ASSIGNMENT
Among the entries below, extract exactly the lines that run from the one with "642x588 pixels." through the one with "Task: Open the Stil", both ends included.

AVAILABLE DATA

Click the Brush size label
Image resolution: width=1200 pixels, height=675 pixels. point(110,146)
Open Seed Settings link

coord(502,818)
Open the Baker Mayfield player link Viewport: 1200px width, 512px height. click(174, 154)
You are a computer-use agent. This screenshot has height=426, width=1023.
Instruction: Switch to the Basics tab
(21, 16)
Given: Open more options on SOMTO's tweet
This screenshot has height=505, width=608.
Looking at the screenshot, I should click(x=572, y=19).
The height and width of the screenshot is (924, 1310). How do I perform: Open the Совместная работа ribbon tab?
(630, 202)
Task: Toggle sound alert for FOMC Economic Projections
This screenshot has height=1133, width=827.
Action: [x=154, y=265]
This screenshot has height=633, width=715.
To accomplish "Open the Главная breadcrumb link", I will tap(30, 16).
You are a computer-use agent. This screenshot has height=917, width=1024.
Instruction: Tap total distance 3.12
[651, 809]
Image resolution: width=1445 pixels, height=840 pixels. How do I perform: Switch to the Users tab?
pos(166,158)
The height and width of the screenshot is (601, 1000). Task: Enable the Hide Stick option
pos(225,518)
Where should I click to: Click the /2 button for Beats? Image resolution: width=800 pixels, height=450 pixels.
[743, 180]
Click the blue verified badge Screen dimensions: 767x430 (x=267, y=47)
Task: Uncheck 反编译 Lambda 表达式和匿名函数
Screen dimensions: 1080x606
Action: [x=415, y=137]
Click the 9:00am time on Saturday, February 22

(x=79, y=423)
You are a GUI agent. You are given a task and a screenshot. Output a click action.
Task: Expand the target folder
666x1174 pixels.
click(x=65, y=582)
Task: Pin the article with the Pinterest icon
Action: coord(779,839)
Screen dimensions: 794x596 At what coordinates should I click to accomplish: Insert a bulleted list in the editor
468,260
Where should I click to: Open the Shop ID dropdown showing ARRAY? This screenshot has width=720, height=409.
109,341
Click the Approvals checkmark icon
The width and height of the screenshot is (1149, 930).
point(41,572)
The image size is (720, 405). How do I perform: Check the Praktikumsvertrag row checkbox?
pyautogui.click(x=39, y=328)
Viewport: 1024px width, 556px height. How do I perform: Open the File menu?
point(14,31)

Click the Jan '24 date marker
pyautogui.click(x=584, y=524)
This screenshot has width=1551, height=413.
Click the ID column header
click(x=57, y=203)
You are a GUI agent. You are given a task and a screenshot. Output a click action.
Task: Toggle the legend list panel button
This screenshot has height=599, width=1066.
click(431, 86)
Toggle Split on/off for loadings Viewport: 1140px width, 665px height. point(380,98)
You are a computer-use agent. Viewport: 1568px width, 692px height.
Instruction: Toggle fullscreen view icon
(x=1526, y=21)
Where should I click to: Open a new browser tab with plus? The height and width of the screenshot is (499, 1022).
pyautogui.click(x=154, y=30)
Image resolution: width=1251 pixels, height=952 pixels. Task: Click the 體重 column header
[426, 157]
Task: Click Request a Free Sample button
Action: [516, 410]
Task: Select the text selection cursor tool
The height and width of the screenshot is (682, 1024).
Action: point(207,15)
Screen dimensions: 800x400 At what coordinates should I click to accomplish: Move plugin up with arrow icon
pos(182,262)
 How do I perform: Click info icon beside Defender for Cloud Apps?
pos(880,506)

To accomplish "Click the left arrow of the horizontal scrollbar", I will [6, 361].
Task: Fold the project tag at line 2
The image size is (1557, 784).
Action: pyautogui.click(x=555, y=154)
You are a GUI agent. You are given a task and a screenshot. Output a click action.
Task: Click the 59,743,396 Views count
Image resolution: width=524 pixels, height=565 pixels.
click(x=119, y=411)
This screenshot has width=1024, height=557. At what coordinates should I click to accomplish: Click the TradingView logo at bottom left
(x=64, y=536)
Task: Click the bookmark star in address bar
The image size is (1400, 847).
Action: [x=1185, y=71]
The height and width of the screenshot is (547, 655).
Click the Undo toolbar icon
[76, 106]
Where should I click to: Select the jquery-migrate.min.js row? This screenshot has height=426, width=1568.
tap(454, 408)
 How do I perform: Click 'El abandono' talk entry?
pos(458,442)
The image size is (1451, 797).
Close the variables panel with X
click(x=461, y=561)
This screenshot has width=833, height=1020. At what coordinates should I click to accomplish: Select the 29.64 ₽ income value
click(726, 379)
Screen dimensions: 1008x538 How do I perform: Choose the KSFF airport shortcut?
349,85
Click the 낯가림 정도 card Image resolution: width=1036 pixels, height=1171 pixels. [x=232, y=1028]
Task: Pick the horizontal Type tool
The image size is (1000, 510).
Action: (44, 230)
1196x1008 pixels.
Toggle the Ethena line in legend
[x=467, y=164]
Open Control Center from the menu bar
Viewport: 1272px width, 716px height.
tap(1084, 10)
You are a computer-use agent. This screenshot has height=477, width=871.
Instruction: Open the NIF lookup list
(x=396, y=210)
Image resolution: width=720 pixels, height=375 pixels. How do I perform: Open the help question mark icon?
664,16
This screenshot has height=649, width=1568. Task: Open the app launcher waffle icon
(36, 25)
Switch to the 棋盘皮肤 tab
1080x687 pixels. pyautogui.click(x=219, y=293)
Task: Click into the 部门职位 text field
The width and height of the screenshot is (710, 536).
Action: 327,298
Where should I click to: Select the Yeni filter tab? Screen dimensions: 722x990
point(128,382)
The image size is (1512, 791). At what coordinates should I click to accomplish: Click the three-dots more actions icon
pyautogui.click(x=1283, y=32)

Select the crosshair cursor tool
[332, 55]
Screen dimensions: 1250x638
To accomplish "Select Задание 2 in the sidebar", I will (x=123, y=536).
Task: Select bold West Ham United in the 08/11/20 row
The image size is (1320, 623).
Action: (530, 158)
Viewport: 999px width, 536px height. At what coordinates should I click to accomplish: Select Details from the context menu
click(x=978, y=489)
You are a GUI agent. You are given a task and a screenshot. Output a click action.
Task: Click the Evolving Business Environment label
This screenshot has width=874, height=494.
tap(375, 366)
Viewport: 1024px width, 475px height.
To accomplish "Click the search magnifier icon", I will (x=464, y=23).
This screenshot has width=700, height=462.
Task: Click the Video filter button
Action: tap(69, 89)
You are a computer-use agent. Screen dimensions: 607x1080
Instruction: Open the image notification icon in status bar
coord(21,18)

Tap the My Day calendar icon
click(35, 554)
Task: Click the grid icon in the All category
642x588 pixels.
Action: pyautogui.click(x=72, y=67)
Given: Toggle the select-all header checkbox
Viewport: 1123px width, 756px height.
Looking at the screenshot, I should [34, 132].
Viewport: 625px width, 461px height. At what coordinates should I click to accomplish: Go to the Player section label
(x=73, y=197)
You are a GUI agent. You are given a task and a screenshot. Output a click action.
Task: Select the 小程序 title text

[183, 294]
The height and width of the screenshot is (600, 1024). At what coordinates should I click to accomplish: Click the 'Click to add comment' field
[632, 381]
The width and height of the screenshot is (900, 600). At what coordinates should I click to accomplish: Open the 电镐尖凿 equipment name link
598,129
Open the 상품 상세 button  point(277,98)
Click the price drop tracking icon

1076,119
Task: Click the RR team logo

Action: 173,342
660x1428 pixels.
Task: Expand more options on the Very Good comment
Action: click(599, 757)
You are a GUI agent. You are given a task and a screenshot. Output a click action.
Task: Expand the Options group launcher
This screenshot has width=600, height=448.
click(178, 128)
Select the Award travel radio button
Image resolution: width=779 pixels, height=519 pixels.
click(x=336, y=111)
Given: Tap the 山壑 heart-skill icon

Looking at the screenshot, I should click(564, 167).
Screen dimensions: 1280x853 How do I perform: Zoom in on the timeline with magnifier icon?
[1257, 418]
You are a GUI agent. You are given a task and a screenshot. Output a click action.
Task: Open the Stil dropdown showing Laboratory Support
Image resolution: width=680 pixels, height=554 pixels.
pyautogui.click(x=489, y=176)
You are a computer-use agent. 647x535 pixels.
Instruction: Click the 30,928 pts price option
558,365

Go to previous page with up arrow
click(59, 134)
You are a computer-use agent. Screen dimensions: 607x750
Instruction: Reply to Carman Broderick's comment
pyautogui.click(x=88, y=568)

FINAL ANSWER
642x588 pixels.
Action: pyautogui.click(x=72, y=67)
Given: Toggle the select-all header checkbox
Viewport: 1123px width, 756px height.
Looking at the screenshot, I should [34, 132].
Viewport: 625px width, 461px height. At what coordinates should I click to accomplish: Go to the Player section label
(x=73, y=197)
You are a GUI agent. You are given a task and a screenshot. Output a click action.
Task: Select the 小程序 title text

[183, 294]
The height and width of the screenshot is (600, 1024). At what coordinates should I click to accomplish: Click the 'Click to add comment' field
[632, 381]
The width and height of the screenshot is (900, 600). At what coordinates should I click to accomplish: Open the 电镐尖凿 equipment name link
598,129
Open the 상품 상세 button  point(277,98)
Click the price drop tracking icon

1076,119
Task: Click the RR team logo

Action: 173,342
660x1428 pixels.
Task: Expand more options on the Very Good comment
Action: click(599, 757)
You are a GUI agent. You are given a task and a screenshot. Output a click action.
Task: Expand the Options group launcher
This screenshot has width=600, height=448.
click(178, 128)
Select the Award travel radio button
Image resolution: width=779 pixels, height=519 pixels.
click(x=336, y=111)
Given: Tap the 山壑 heart-skill icon

Looking at the screenshot, I should click(564, 167).
Screen dimensions: 1280x853 How do I perform: Zoom in on the timeline with magnifier icon?
[1257, 418]
You are a GUI agent. You are given a task and a screenshot. Output a click action.
Task: Open the Stil dropdown showing Laboratory Support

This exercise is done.